**RECORDS SUPPLIED:**
=== Section Start ===

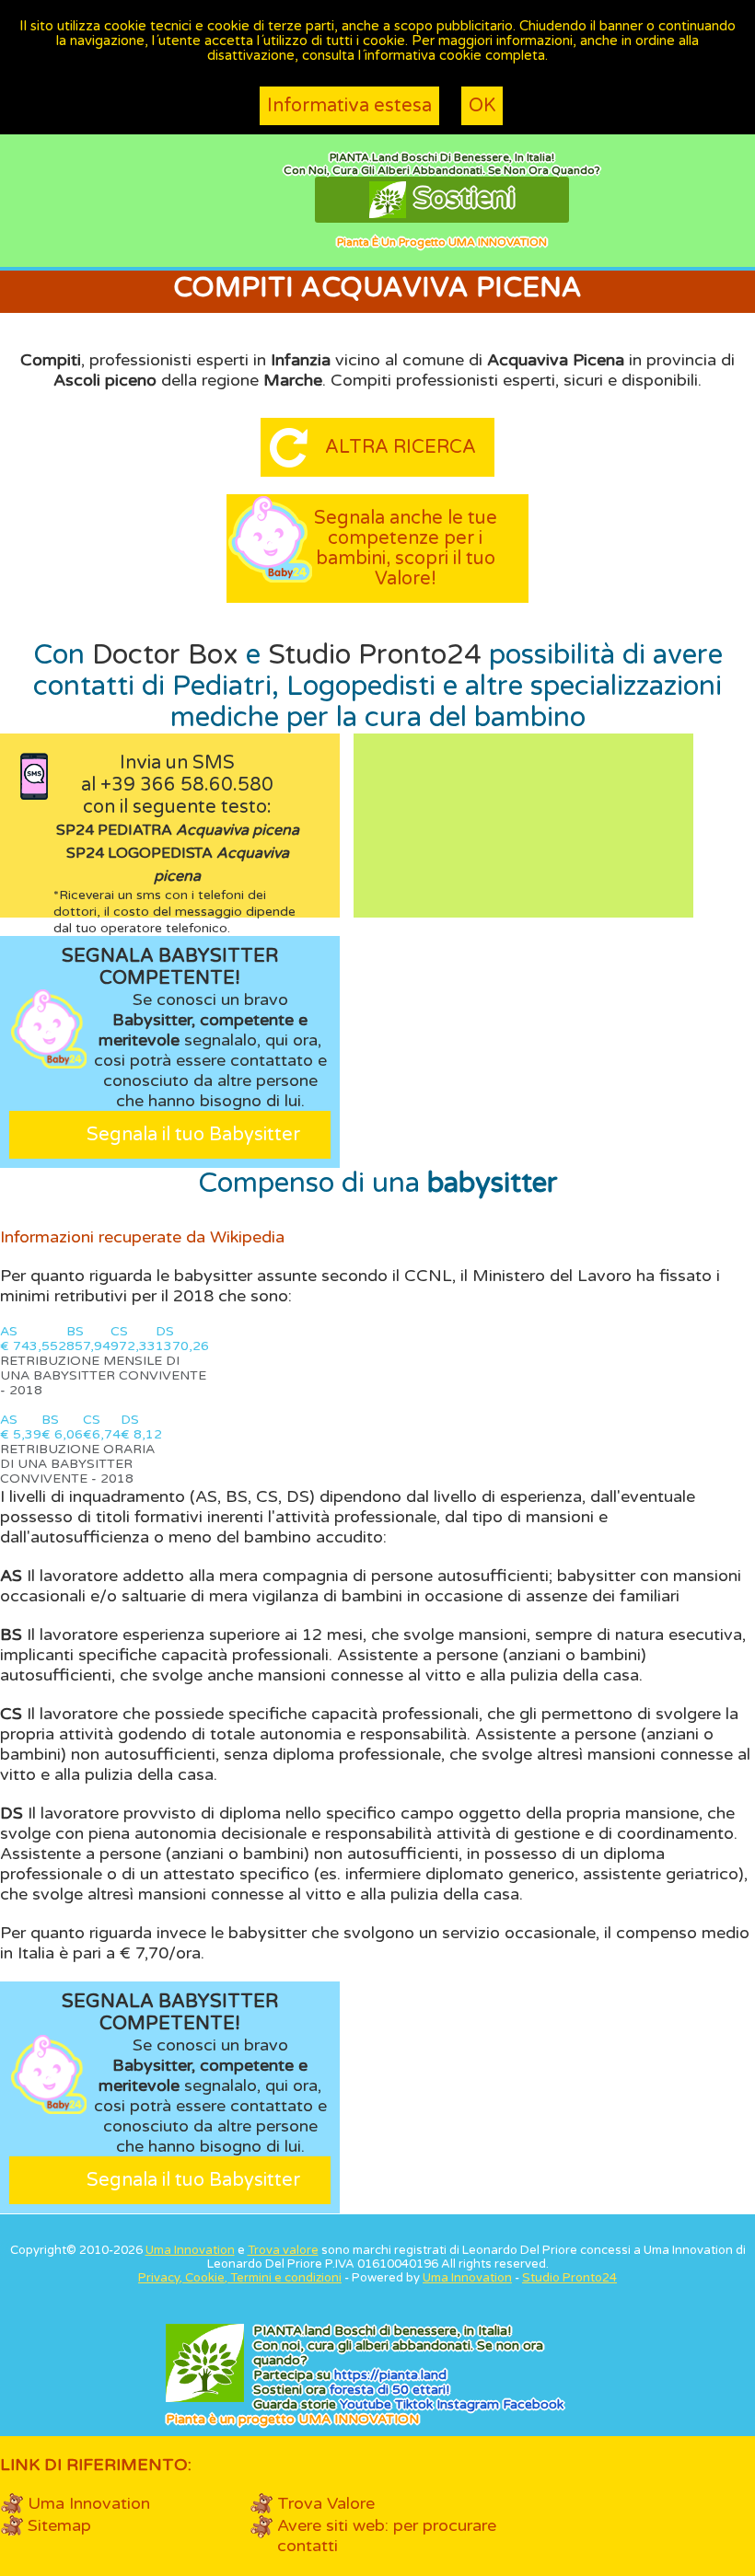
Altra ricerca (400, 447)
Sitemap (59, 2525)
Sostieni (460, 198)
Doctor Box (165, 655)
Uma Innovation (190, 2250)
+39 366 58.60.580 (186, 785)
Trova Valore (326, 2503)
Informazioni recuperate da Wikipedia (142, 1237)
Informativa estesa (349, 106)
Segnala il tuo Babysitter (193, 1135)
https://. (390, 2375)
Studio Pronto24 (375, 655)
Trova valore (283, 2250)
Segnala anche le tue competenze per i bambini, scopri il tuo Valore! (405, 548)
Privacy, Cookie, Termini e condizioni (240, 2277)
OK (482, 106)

=== Section End ===

**ASSIGNMENT:**
Give only a number, namely how many lines in the entries above hold the word "Segnala".

**PROBLEM SOLUTION:**
2